L'Exil, roman (39)
Un vent brûlant balayait les ruelles de Tomis. Les ombres des toits s’étiraient sur les murs comme des écritures effacées. Ovide marchait lentement, sentant sous ses pas la poussière et les éclats de coquillages broyés.
Ce fut ce jour-là qu’il rencontra l’homme au crâne rasé.
Un devin. Un prêtre sans temple, sans autel. Seulement un manteau de peau cousu de dents animales et une voix qui portait l’odeur des âges.

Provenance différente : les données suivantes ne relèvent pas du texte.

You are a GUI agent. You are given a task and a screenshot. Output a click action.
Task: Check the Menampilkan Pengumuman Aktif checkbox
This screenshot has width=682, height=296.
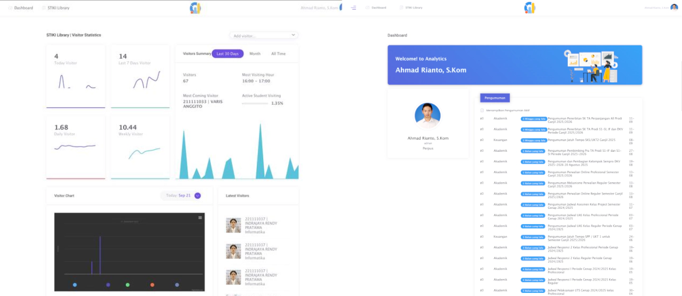point(482,110)
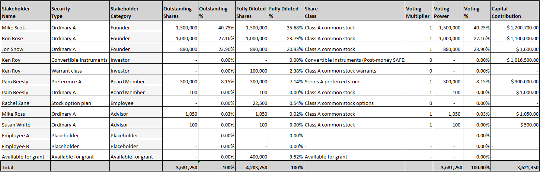Click the total capital contribution 3,621,350
540x173 pixels.
(515, 167)
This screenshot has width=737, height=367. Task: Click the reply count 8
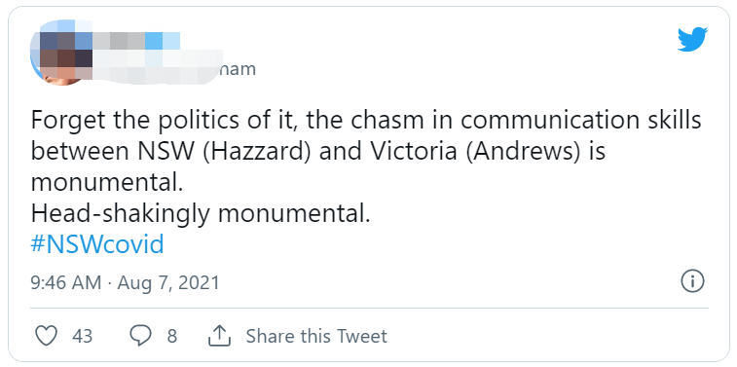click(172, 337)
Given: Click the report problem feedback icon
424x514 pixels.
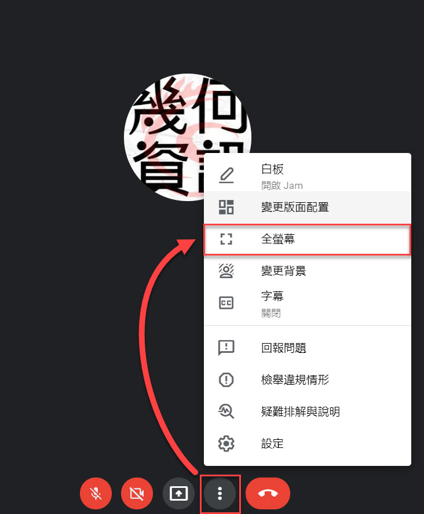Looking at the screenshot, I should pyautogui.click(x=226, y=348).
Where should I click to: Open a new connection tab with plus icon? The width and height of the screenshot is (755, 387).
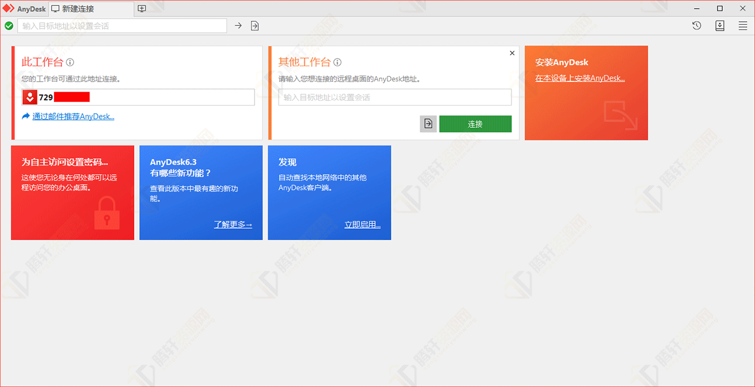click(x=142, y=8)
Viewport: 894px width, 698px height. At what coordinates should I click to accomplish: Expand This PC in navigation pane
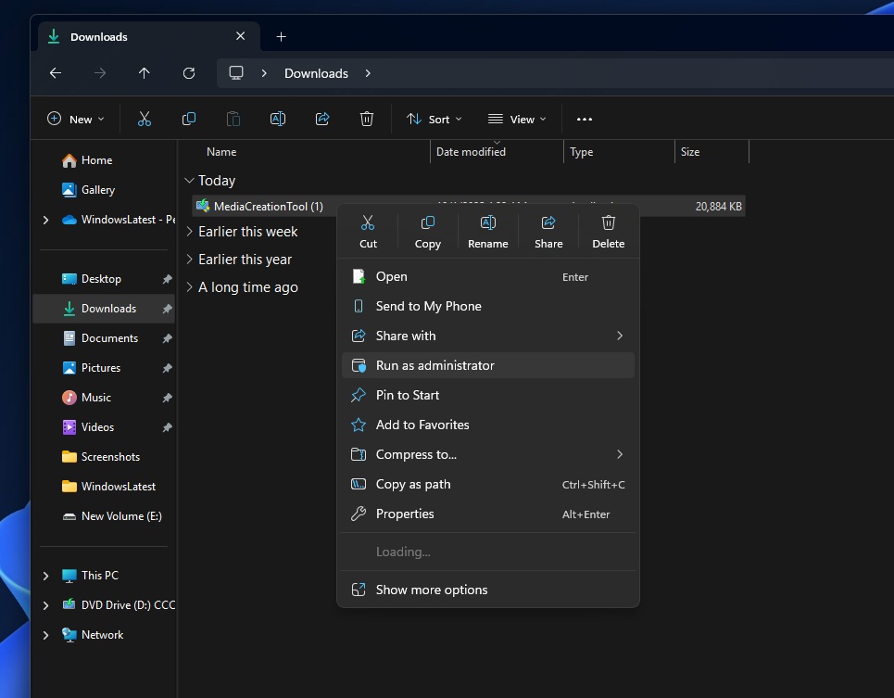(46, 576)
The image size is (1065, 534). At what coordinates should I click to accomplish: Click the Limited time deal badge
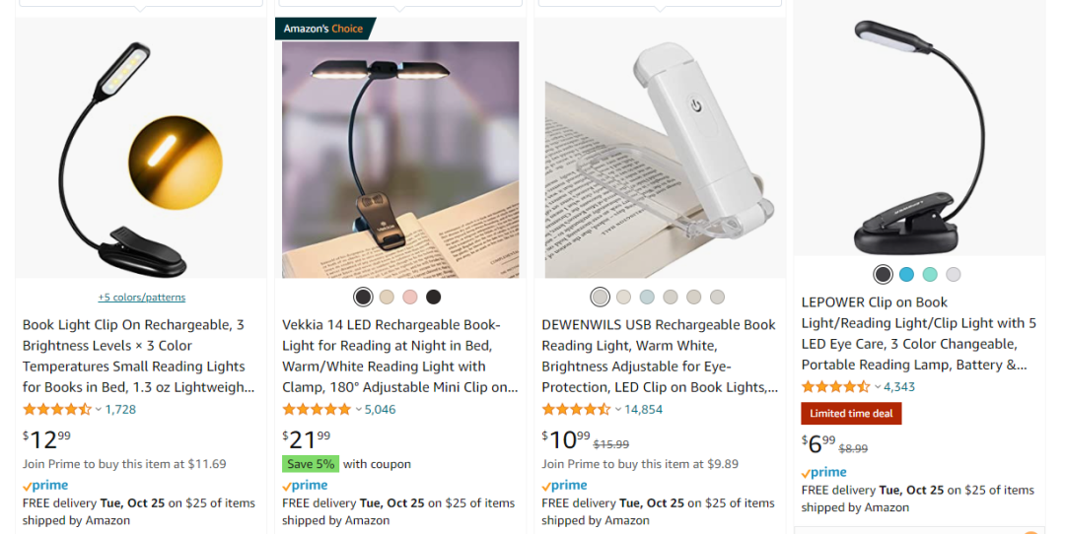(851, 414)
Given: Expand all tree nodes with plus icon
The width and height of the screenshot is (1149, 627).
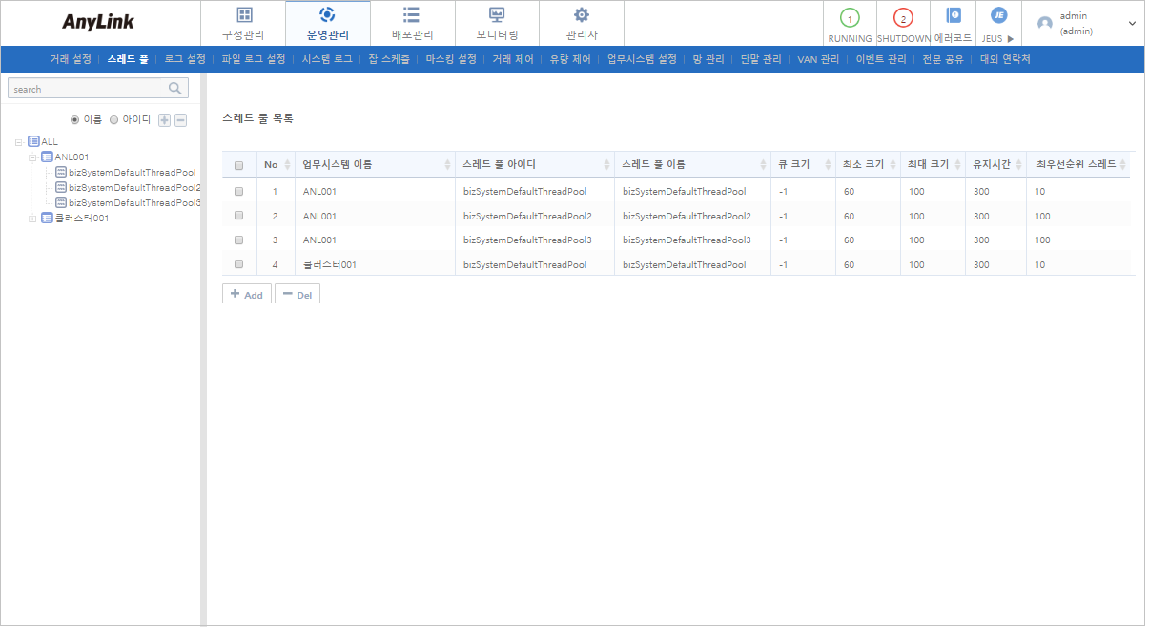Looking at the screenshot, I should [164, 120].
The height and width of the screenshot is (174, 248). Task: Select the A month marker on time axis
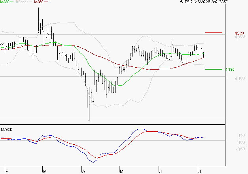83,171
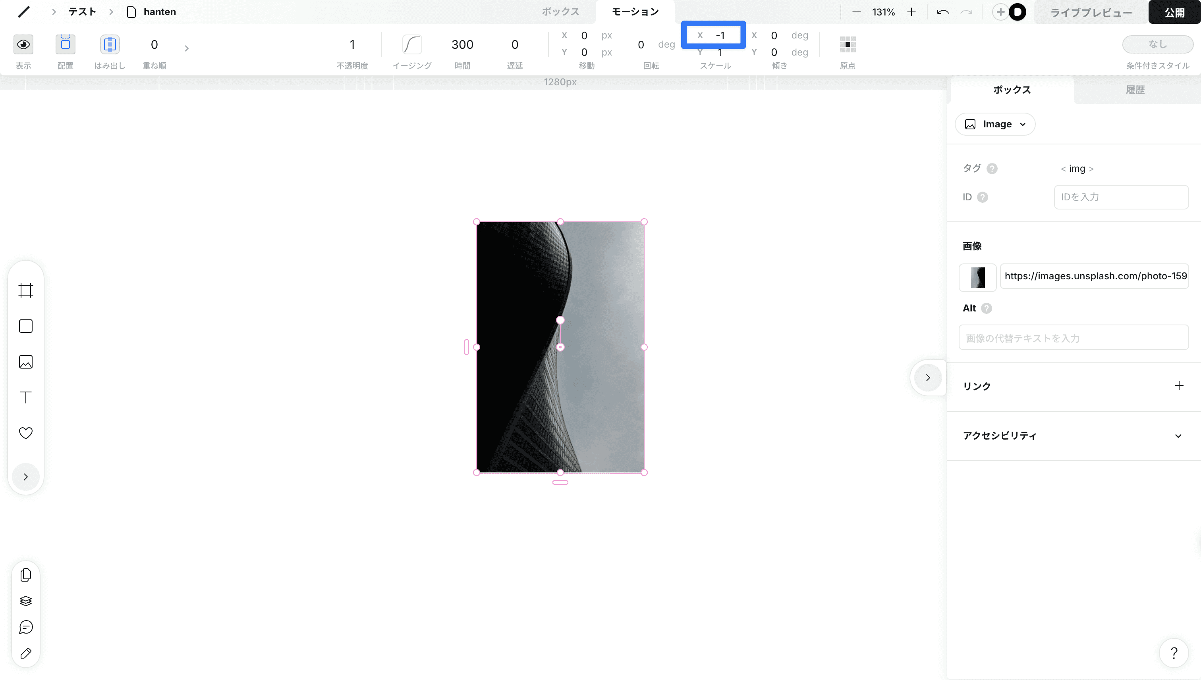Select the rectangle box tool
Viewport: 1201px width, 680px height.
click(x=26, y=326)
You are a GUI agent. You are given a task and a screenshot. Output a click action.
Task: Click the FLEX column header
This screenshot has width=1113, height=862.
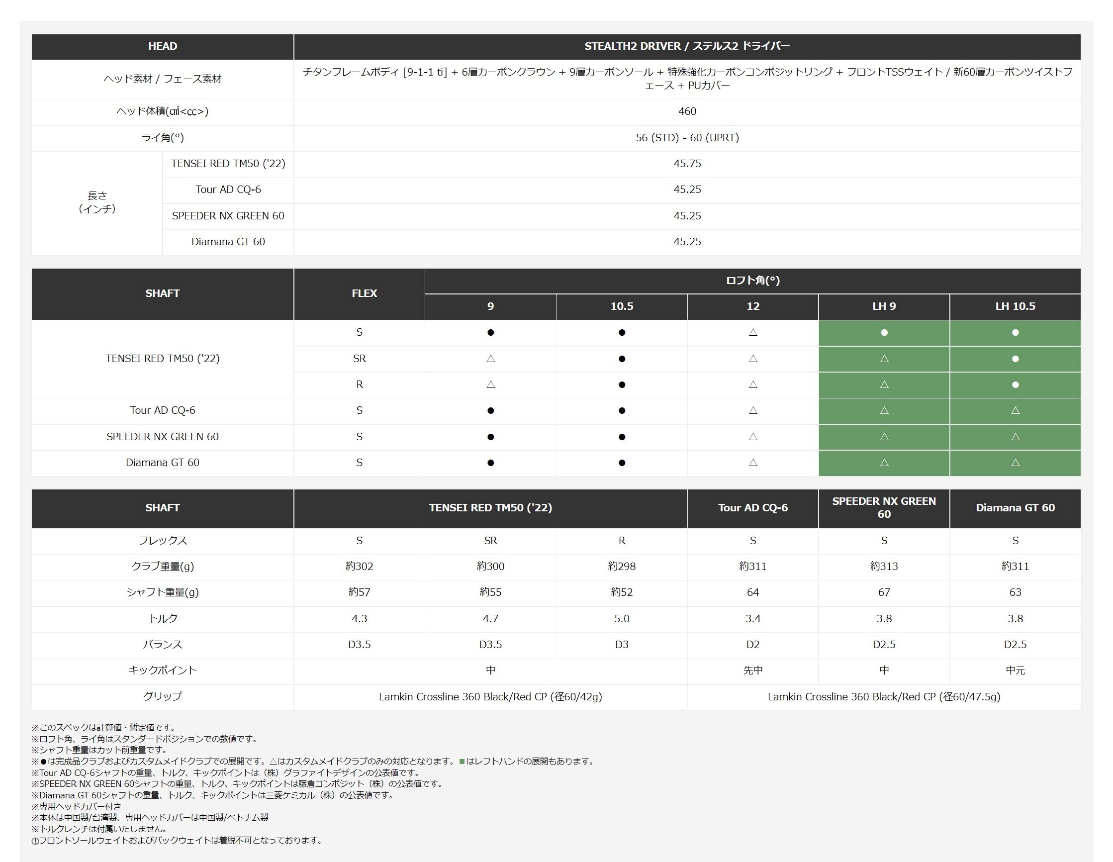coord(364,294)
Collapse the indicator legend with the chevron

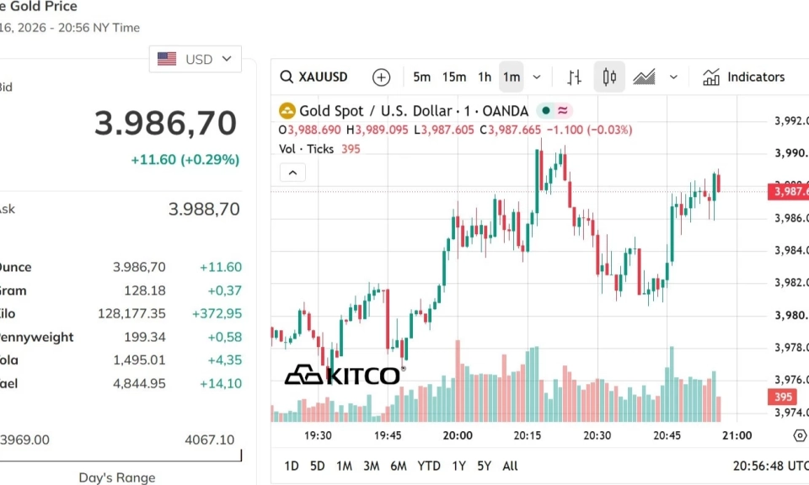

— « Tu es celui qui écrit. »
Ovide ne répondit pas.
L’homme approcha. Son regard était la couleur des cendres.
— « Tes mots ne t’appartiennent plus. »
Le poète sourit. Un sourire amer. Il n’avait jamais cru aux malédictions, seulement aux destins contrariés.
— « Un poème est une tempête. Un mot est une blessure. Ne les sème pas sans savoir où ils tombent. »
Puis il tendit un miroir d’obsidienne. Ovide s’y pencha et vit… du vide.
Un gouffre.
Un ciel sans étoile, où ses vers dansaient comme des phalènes brûlées.
La voix du devin s’éleva, rauque, saccadée :
— « Écris. Mais sache ceci : chaque mot jeté dans le monde reviendra. Chaque vers que tu sculptes deviendra chair. Chaque image s’incarnera. Mais pas comme tu le veux. »
Ovide ne répondit pas. Il recula.
Et cette nuit-là, il écrivit.
Un poème sur Rome. Sur ses colonnades d’ivoire, sur ses places où résonnaient les sabots des chevaux, sur le parfum des jardins suspendus. Il écrivait pour la convoquer, la ramener dans le froid de son exil.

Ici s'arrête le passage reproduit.